In this doc, we will demonstrate how to manipulate the Aliyun ODPS data in Spark.
Before read/write ODPS data, we need to initialize an OdpsOps, like:
import com.aliyun.odps.TableSchema
import com.aliyun.odps.data.Record
import org.apache.spark.aliyun.odps.OdpsOps
import org.apache.spark.{SparkContext, SparkConf}
object Sample {
def main(args: Array[String]): Unit = {
// == Step-1 ==
val accessKeyId = "<accessKeyId>"
val accessKeySecret = "<accessKeySecret>"
// intranet endpoints for example
val urls = Seq("http://odps-ext.aliyun-inc.com/api", "http://dt-ext.odps.aliyun-inc.com")
val conf = new SparkConf().setAppName("Spark Odps Sample")
val sc = new SparkContext(conf)
val odpsOps = OdpsOps(sc, accessKeyId, accessKeySecret, urls(0), urls(1))
// == Step-2 ==
...
// == Step-3 ==
...
}
// == Step-2 ==
// function definition
// == Step-3 ==
// function definition
}
In above codes, the variables accessKeyId and accessKeySecret are assigned to users by system; they are named as ID pair, and used for user identification and signature authentication for OSS access.

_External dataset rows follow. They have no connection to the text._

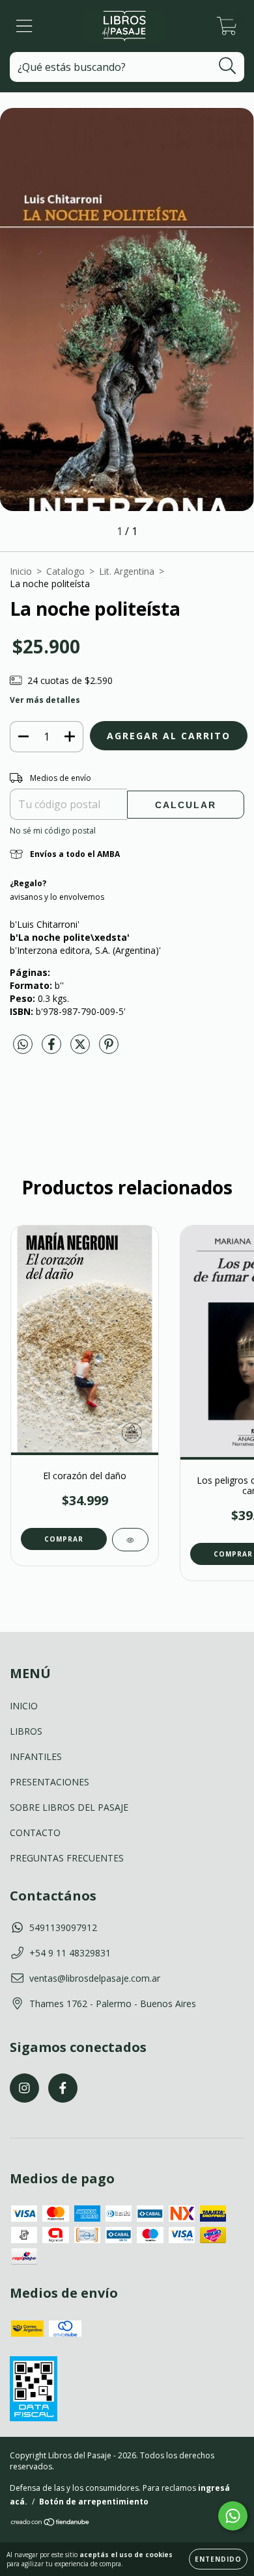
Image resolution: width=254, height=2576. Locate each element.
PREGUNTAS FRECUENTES (67, 1858)
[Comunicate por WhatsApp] (232, 2515)
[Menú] (24, 26)
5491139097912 (63, 1927)
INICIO (24, 1706)
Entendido (218, 2559)
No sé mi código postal (53, 830)
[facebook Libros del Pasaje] (63, 2088)
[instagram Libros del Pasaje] (24, 2088)
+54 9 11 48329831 (70, 1953)
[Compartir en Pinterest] (109, 1049)
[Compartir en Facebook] (53, 1049)
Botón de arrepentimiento (93, 2501)
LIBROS (26, 1731)
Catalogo (65, 571)
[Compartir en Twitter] (81, 1049)
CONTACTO (35, 1832)
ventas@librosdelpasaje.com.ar (94, 1978)
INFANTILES (36, 1756)
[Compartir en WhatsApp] (23, 1044)
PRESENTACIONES (49, 1782)
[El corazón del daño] (130, 1539)
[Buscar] (227, 66)
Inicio (21, 571)
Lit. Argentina (126, 571)
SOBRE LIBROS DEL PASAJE (69, 1807)
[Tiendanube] (50, 2523)
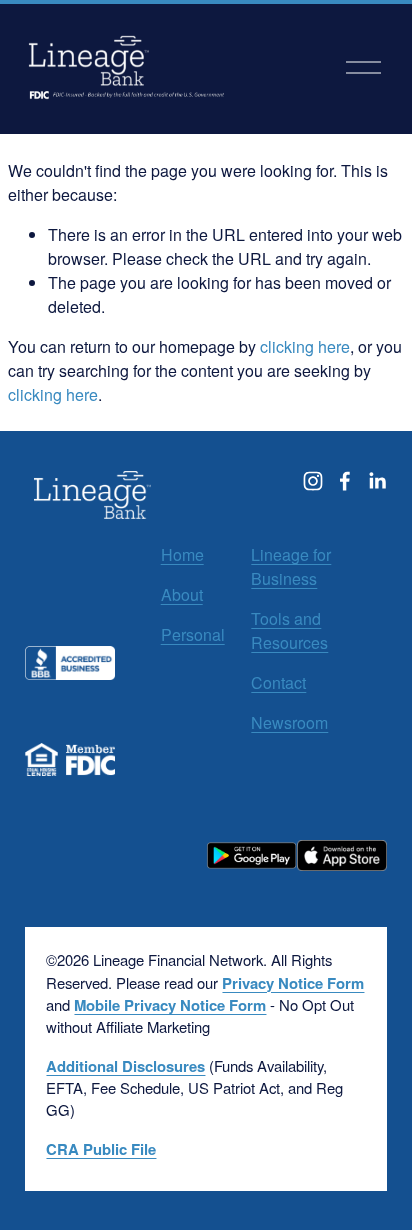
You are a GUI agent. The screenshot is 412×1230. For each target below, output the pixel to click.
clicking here (305, 346)
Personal (193, 634)
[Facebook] (345, 481)
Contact (278, 682)
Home (182, 554)
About (182, 594)
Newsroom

See Aliyun AccessKeys for more information.
// == Step-2 ==
val project = <odps-project>
val table = <odps-table>
val numPartitions = 2
val inputData = odpsOps.readTable(project, table, read, numPartitions)

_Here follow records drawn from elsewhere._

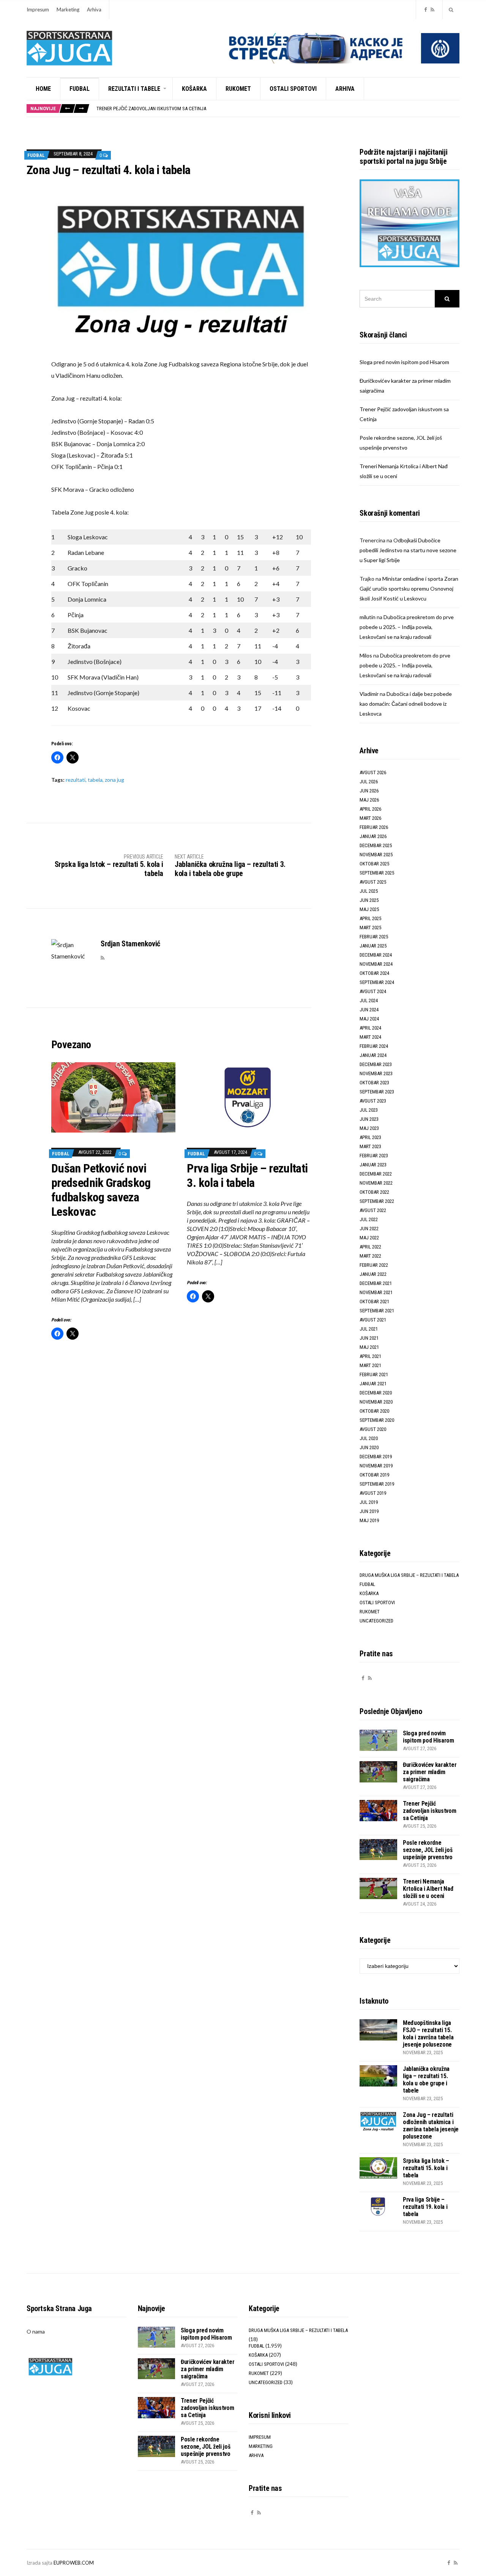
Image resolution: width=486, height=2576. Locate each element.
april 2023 (370, 1137)
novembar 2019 (376, 1466)
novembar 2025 (376, 854)
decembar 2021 (376, 1283)
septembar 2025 (377, 873)
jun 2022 (369, 1228)
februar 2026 (374, 827)
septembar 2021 (377, 1310)
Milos (366, 655)
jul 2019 (369, 1502)
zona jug (114, 779)
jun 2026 (369, 791)
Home (43, 88)
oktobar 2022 (374, 1192)
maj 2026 (369, 800)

inputData.top(10).foreach(println)
// == Step-3 ==
...
In above codes, we need to define a read
function to pre-process ODPS data:
def read(record: Record, schema: TableSchema): String = {
record.getString(0)
}
It means to load ODPS table's first column into Spark.

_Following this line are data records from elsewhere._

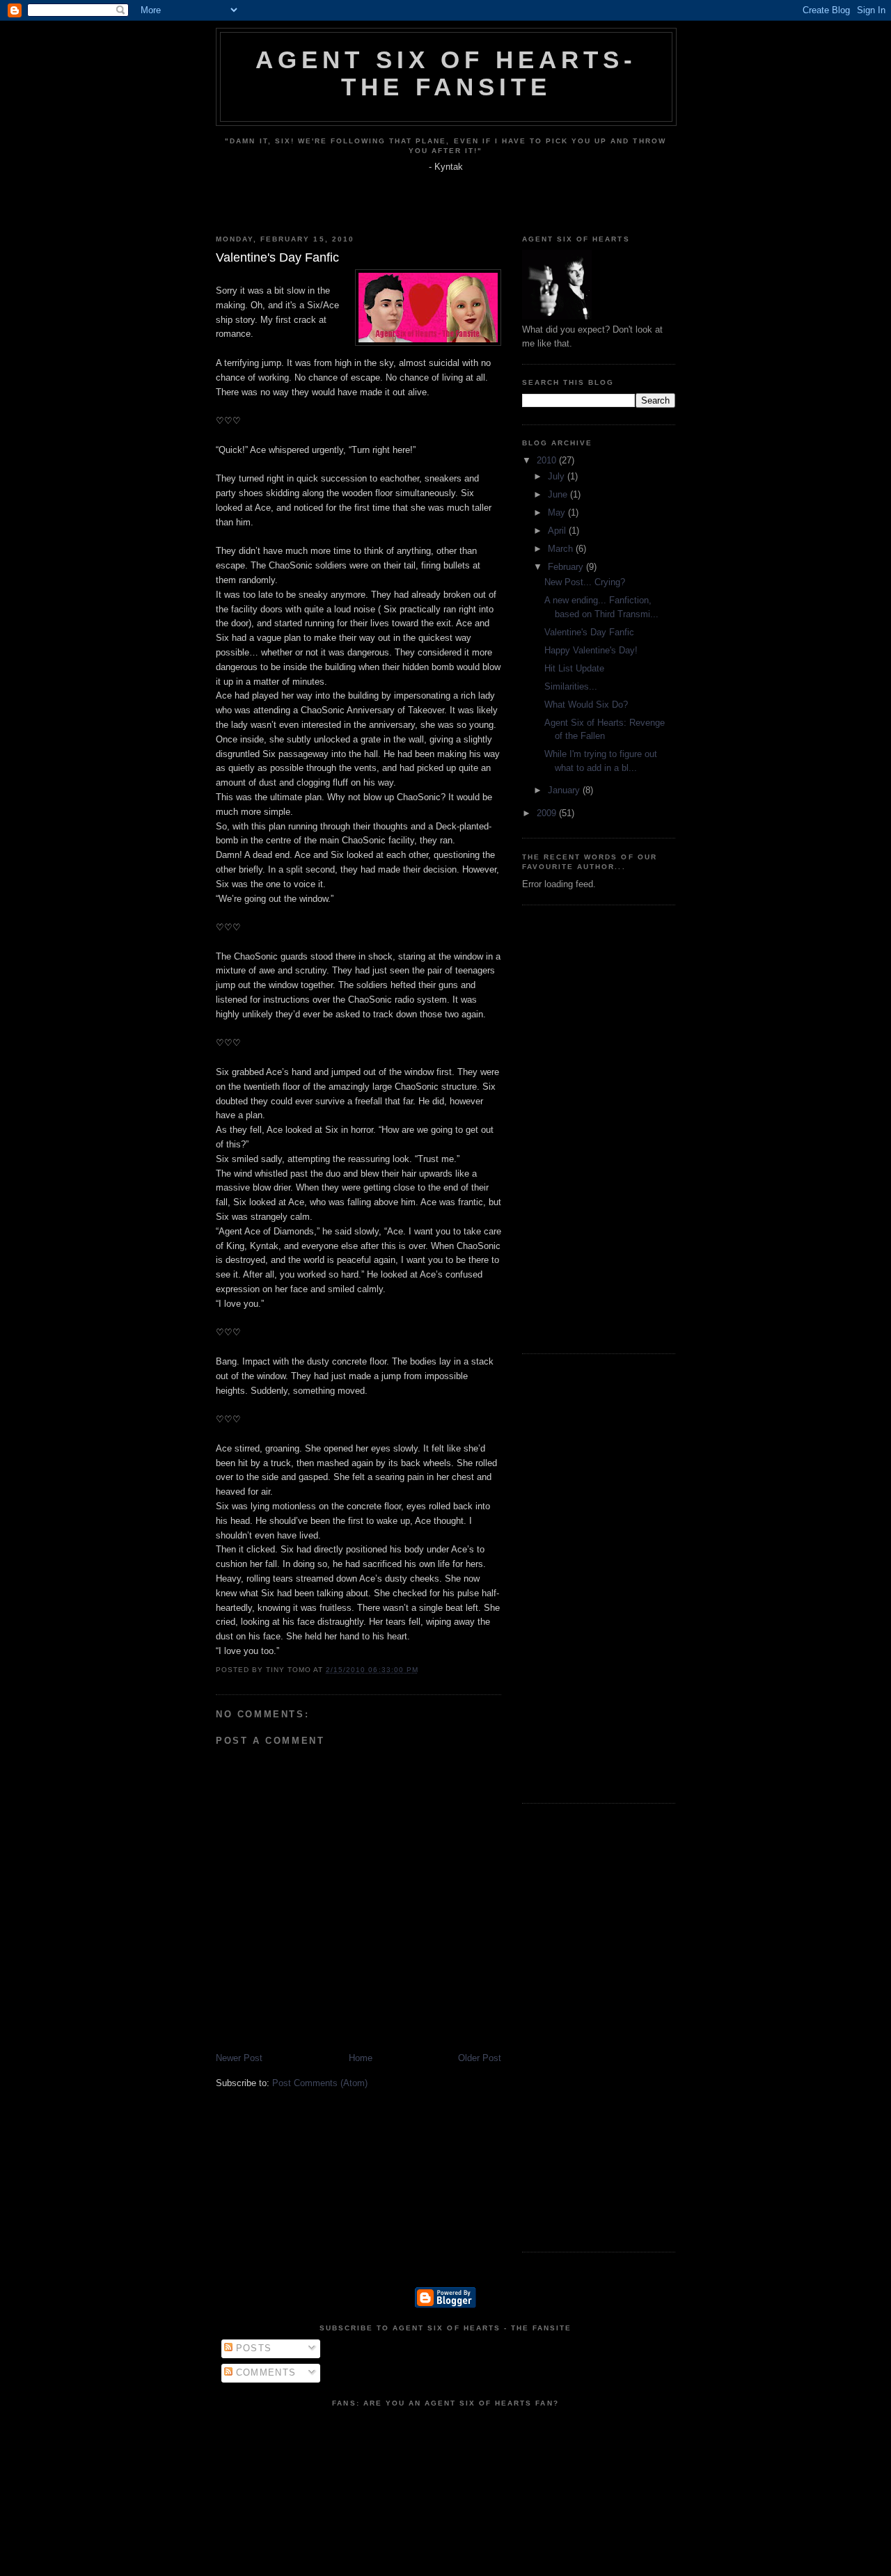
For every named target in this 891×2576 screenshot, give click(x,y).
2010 (548, 460)
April (558, 530)
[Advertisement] (564, 1127)
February (567, 567)
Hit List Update (574, 668)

val resultData = inputData.map(e => s"$e has been processed.")
odpsOps.saveToTable(project, table, resultData, write)
In above codes, we need to define a write
function to preprocess reslult data before write odps table:
def write(s: String, emptyReord: Record, schema: TableSchema): Unit = {
val r = emptyReord
r.set(0, s)
}
It means to write each line of result RDD into the first column of ODPS table.